**KUTIPAN HALAMAN**:
===

Oleh: Purwanti, S.Pd.SD.
Kepala SD 2 Garung Kidul, Kec. Kaliwungu, Kab. Kudus
PENDIDIKAN seharusnya tidak hanya menghasilkan generasi yang cerdas akademik, tetapi juga berakhlak mulia. Sesuai dalam Undang-undang Nomor 20 Tahun 2003 pasal 3, menyebutkan bahwa pendidikan nasional berfungsi mengembangkan kemampuan dan membentuk karakter serta peradaban bangsa yang bermartabat dalam rangka mencerdaskan kehidupan bangsa.
Banyak hal yang membuat kita miris, namun justru seolah telah menjadi suatu hal yang lumrah. Sering kali nilai-nilai kejujuran diinjak-injak secara nyata di depan mata kita. Menyontek, melakukan sabotase, sering dilakukan oleh peserta didik. Belum lagi adanya pertengkaran di antara mereka, tawuran, saling ejek, saling merendahkan satu sama lain, ini menunjukkan bahwa peserta didik sangat membutuhkan pendidikan moral.
Ketika guru memberikan pekerjaan rumah (PR), harapannya peserta didik dapat belajar mandiri di rumah. Namun pada kenyataannya, PR yang seharusnya dikerjakan peserta didik adakalanya dikerjakan oleh orang atau anggota keluarga yang lain. Padahal guru sudah mengingatkan orang tua atau anggota keluarga hanya mendampingi dan menuntunnya menyelesaikan PR tersebut. Tidak hanya itu, sering kali banyak ditemukan peserta didik yang menyontek saat ulangan, tes, ataupun ujian hanya karena mengejar nilai. Semua itu menurut Erwin Widiasworo (2018:29) karena pendidikan kita lebih menitikberatkan pada pencapaian dari segi akademik saja dan mengesampingkan masalah penguatan karakter. Sehingga sering terjadi suatu kegagalan, generasi kita juga kadang mudah mengeluh, putus asa, pesimis, bahkan sering kali mengambil jalan pintas untuk mencapai sesuatu yang mereka inginkan.
Maka Penulis mencoba Kode Kehormatan Siswa ini dalam pembelajaran di sekolah. Maksudnya dalam mengelola kelas, guru dengan berpedoman karakter kuat, penuh keikhlasan, karena dengan ketulusan hati peserta didik merasa diberi kasih sayang dengan sepenuh hati, tidak hanya ucapan yang keluar dari mulut seorang guru, tapi benar-benar ucapan yang berupa nasihat atau bimbingan serta doa yang diberikan oleh guru kepada peserta didiknya keluar dari hati yang tulus dan penuh kasih sayang.
Dani Ronie M (2009: 26) menuturkan bahwa guru adalah seorang yang mengajar dengan hatinya, membimbing dengan nuraninya, mendidik dengan segenap keikhlasannya menginspirasi, dan menyampaikan kebenaran dengan rasa kasih. Tak kalah pentingnya adalah passion-nya untuk mempersembahkan apa pun yang dikaryakan sebagai ibadah terhadap Tuhannya. Pada dasarnya, apa pun yang bermula dari hati akan juga diterima oleh hati. Maka sangat tepat kalau Larsati ini diterapkan pada satuan pendidikan sebagai gebang untuk tercapainya pembentukan karakter peserta didik.

===

**SOAL A**: Tulis ulang catatan dari baris pertama sampai baris yang memuat "(x=519, y=28)" menjadi daftar bernomor, dan buang baris yang kosong.

Catatan yang dikutip dari sebuah kumpulan
===

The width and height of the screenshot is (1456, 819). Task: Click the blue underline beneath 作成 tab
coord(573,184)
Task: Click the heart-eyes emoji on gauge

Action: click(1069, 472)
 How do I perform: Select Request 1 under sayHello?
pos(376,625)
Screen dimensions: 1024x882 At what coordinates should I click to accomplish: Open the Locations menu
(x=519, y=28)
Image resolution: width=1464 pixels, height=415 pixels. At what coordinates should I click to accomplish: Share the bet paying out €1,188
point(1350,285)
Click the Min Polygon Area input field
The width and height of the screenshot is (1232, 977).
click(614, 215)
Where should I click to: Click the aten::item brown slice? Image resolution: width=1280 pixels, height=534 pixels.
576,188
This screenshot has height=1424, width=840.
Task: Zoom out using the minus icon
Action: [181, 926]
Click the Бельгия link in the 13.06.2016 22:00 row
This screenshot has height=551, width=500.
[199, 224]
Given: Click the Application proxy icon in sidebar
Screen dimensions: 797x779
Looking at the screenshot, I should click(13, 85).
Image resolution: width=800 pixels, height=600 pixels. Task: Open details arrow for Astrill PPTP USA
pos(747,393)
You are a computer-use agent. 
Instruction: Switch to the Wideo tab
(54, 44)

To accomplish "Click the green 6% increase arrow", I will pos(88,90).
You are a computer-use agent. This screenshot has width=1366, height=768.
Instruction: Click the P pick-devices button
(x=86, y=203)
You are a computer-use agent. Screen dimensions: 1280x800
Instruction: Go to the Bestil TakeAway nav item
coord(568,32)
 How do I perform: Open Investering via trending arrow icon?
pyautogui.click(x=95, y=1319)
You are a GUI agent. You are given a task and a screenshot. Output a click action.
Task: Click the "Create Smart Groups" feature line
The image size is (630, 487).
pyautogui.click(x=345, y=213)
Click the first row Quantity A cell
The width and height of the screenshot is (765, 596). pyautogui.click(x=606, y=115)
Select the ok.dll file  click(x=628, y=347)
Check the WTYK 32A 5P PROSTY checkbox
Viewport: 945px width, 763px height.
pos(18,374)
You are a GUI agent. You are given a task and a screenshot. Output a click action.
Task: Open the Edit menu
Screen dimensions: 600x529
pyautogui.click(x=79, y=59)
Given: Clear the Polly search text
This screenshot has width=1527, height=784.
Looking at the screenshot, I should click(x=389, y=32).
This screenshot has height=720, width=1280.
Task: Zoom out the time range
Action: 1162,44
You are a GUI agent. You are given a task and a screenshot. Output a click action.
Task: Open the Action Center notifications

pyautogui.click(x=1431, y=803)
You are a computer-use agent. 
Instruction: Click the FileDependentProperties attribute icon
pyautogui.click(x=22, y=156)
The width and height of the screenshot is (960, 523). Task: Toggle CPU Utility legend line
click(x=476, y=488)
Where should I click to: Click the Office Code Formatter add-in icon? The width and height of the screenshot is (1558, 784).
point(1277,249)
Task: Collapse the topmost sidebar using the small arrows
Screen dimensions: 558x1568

===

**SOAL B**: Dalam tulisan tentang pendidikan karakter ini, kenapa peserta didik sering menyontek dan PR mereka dikerjakan orang lain? Jawab dalam satu sampai tiga kalimat.

**JAWABAN A**:
1. The width and height of the screenshot is (1456, 819). Task: Click the blue underline beneath 作成 tab
2. coord(573,184)
3. Task: Click the heart-eyes emoji on gauge
4. Action: click(1069, 472)
5.  How do I perform: Select Request 1 under sayHello?
6. pos(376,625)
7. Screen dimensions: 1024x882 At what coordinates should I click to accomplish: Open the Locations menu
8. (x=519, y=28)

**JAWABAN B**: Menurut Erwin Widiasworo (2018:29), penyebabnya adalah pendidikan kita lebih menitikberatkan pencapaian akademik saja dan mengesampingkan penguatan karakter.